The decaffeination process by definition leads to the cellular structure of green coffee to be slightly compromised. For this reason, the best decaffeinated lots tend to be higher grown washed arabicas, which have higher bean density to begin with and so can handle the decaffeination process better and are able to stand up to the post-decaffeination roasting process better as well. Which brings us to the Rwandan trading company which supplied the high-grown coffee for this lot.
The Muraho Trading Company helps affiliate co-operatives increase their quality of production, fetch a higher price for their coffee, and introduces them to new markets. Muraho run washing stations are located in the Nyamasheke, Gakenke, and Nyabihu regions of Rwanda. Red Bourbon arabicas grown by local smallholder farms at an altitude of 1650-2000 MASL from, are aggregated and sorted at one of these washing stations. This assemblage of coffees from across Muraho’s washing stations is then shipped to CR3 Kaffeeveredelung Hermsen, Bremen, Germany for the removal of caffeine. CR3 is renowned for its natural CO2 decaffeination process, a method that retains much more of the flavour and aroma compounds inherent in green coffee than the more aggressive methods used in the past.

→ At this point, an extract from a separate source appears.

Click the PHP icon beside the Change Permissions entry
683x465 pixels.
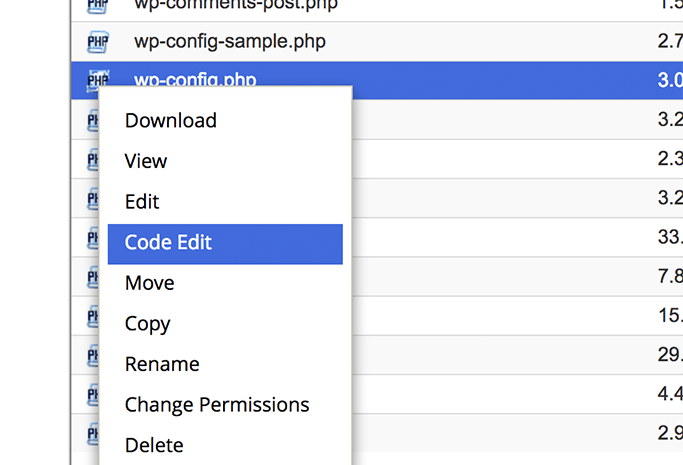93,395
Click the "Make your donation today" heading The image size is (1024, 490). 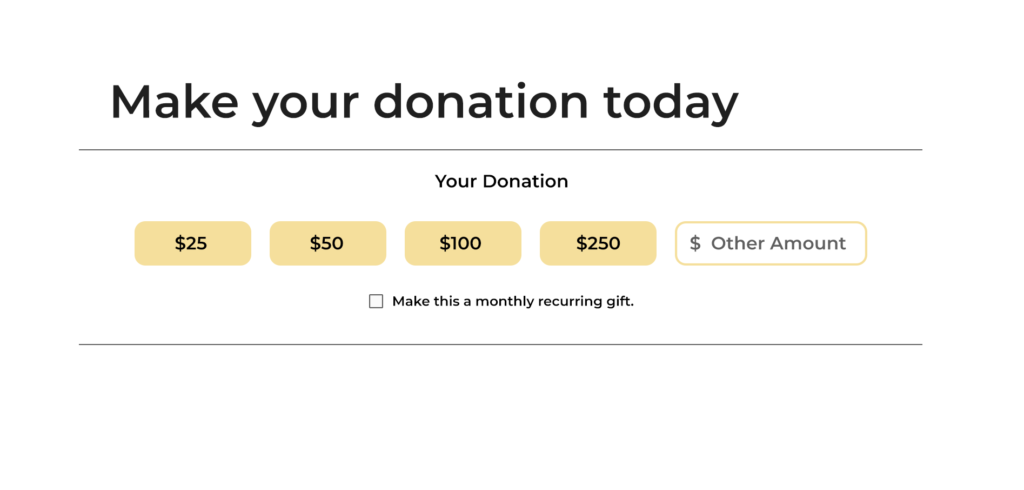click(x=424, y=103)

Roasted for espresso only, this decaffeinated coffee is soft, sweet, and medium-to-full bodied, with crisp acidity. Shots need to be pulled slow and long, with the resulting espresso delicious in its own right, and also working beautifully in all manner of milk and alternative milk drinks. Don’t be taken aback by coffee oils appearing on the bean surface. The weaker structural integrity of decaffeinated beans causes natural coffee oils to appear onto the surface much more readily, even at a medium roast.

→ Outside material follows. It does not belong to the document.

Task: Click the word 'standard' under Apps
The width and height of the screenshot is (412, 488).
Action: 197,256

Flavour notes of cocoa, molasses and dried figs form the basis of this coffee, with a moreish, slightly bitter almondine note present throughout. A crisp, hoppy finish lends acidity to this mix, which complements and lifts the other flavours present to make a superb, well-rounded coffee. This coffee would also work well brewed through a Moka Pot, aeropress or cafetiere. We are proud to present this 83+ point scoring specialty lot - but with most of the caffeine taken away, so you can enjoy drinking coffee throughout the day - full of taste and nuance, but without any of the jitters!